■ **Extract provided**:

◆ ◆ ◆ ◆

On 2/16/2007 5:05 PM, Benjamin Arai wrote:
Fair enough,  thanks for the clarification.

What you can do to throttle things in a reasonable manner would require that your application knows which transaction requires updating when it begins it. If that is the case, you can setup multiple connection pools with pgpool, one for reading having many physical connections, each shared for just a few clients, another having few physical connections shared by all writers. That way you will have a limited number of writers active at the same time.


Jan



Benjamin

Jan Wieck wrote:
On 2/16/2007 4:56 PM, Benjamin Arai wrote:
Hi Jan,

That makes sense. Does that mean that a low-priority "road-block" can cause a deadlock or just an very long one lock?

It doesn't cause any deadlock by itself. Although the longer one holds one lock, before attempting to acquire another, the higher the risk someone else grabs that and tries visa versa. So if there is a risk of deadlocks due to the access pattern of your application, then slowing down the updating processes will increase the risk of it to happen.

◆ ◆ ◆ ◆

■ **Aim**: Could you carry on the email thread about database locks and deadlocks from its final sentence? The records that come next aren't needed for anything here.

■ **Data**:
◆ ◆ ◆ ◆

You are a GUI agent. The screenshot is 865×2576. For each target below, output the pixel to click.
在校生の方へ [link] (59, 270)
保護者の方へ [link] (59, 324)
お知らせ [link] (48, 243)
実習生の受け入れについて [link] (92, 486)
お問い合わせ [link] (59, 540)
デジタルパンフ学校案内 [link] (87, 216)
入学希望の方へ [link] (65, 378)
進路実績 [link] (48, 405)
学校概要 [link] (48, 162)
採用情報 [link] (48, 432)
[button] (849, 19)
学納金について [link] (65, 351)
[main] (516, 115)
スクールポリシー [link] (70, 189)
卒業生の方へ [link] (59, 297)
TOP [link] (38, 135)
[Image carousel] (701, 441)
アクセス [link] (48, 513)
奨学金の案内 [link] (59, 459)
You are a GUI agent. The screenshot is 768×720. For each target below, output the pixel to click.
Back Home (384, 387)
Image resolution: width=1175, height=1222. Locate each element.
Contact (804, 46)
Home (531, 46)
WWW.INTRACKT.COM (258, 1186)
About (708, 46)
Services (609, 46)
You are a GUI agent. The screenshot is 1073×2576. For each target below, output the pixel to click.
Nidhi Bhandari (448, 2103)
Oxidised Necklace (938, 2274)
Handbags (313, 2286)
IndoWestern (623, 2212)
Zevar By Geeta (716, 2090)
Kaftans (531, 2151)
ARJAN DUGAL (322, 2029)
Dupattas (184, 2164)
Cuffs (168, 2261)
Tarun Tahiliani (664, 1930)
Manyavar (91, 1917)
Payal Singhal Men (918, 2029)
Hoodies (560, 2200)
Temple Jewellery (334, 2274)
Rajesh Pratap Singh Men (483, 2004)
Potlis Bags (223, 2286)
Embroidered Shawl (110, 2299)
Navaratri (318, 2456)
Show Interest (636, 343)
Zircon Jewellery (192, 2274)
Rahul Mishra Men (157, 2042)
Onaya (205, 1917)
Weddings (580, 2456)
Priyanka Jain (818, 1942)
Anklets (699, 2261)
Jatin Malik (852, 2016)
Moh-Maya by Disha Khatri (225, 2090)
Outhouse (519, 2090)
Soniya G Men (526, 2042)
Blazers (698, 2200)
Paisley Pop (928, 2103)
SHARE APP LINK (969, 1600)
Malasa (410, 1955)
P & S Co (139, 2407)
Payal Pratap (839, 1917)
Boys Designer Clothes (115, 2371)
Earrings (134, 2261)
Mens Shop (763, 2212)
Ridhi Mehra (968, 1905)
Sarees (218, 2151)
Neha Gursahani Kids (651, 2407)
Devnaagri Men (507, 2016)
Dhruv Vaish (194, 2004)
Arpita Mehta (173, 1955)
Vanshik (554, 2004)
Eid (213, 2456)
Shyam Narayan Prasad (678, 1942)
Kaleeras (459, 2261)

◆ ◆ ◆ ◆

■ **Output for this exercise**:
Jan


Benjamin

Jan Wieck wrote:
On 2/11/2007 1:02 PM, Benjamin Arai wrote:
Hi Magnus,

Think this can be avoided as long the the queries executed on the lower priority process never lock anything important. In my case, I would alway be doing inserts with the lower priority process, so inversion should never occur. On the other hand if some lock occur somewhere else specific to Postgres then there may be an issue. Are there any other tables locked by the the Postgres process other than those locks explicitly set by the query?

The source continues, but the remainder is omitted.